>> Start Material supplied

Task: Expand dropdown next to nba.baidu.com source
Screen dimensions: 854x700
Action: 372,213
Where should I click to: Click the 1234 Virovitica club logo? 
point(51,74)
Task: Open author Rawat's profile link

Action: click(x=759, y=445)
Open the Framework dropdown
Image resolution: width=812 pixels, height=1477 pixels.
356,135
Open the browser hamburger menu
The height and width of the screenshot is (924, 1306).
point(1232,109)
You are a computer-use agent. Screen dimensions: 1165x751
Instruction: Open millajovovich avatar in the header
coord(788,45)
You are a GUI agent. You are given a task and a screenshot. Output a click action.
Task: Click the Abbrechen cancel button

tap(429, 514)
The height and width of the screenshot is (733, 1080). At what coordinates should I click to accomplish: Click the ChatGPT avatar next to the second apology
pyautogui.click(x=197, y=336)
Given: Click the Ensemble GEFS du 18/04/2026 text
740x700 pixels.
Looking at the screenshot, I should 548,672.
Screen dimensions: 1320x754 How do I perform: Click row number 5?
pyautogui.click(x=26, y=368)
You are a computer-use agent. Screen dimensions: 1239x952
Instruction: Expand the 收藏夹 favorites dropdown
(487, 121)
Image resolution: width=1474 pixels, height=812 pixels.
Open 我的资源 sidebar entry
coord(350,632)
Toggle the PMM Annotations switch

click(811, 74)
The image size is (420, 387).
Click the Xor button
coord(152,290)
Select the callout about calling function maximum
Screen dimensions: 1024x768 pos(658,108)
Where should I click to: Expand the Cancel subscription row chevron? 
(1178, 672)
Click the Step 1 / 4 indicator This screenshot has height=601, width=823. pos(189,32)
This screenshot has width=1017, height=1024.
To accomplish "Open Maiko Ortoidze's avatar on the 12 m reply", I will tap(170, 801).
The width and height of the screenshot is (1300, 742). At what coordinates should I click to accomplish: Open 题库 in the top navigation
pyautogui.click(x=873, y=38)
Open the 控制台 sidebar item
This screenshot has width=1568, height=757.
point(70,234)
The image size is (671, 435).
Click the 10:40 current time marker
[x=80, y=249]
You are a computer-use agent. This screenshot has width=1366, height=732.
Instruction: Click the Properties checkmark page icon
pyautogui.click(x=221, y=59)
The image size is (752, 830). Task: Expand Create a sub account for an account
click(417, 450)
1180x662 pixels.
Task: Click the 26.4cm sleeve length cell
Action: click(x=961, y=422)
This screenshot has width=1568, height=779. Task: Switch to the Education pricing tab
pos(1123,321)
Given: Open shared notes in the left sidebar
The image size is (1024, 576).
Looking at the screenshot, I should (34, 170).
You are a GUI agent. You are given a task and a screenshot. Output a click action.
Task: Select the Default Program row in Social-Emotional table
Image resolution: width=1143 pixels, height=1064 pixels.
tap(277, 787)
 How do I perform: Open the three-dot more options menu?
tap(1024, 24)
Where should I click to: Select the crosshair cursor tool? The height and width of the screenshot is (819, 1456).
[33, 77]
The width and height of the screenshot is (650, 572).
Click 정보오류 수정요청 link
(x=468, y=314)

>> End Material supplied

## Request
Output everything from the start of the data down to the line containing "tap(429, 514)" as a JSON list of strings, one string per line, with both ends included and blank lines omitted.

## Written reply
[
  "Task: Expand dropdown next to nba.baidu.com source",
  "Screen dimensions: 854x700",
  "Action: 372,213",
  "Where should I click to: Click the 1234 Virovitica club logo? ",
  "point(51,74)",
  "Task: Open author Rawat's profile link",
  "Action: click(x=759, y=445)",
  "Open the Framework dropdown",
  "Image resolution: width=812 pixels, height=1477 pixels.",
  "356,135",
  "Open the browser hamburger menu",
  "The height and width of the screenshot is (924, 1306).",
  "point(1232,109)",
  "You are a computer-use agent. Screen dimensions: 1165x751",
  "Instruction: Open millajovovich avatar in the header",
  "coord(788,45)",
  "You are a GUI agent. You are given a task and a screenshot. Output a click action.",
  "Task: Click the Abbrechen cancel button",
  "tap(429, 514)"
]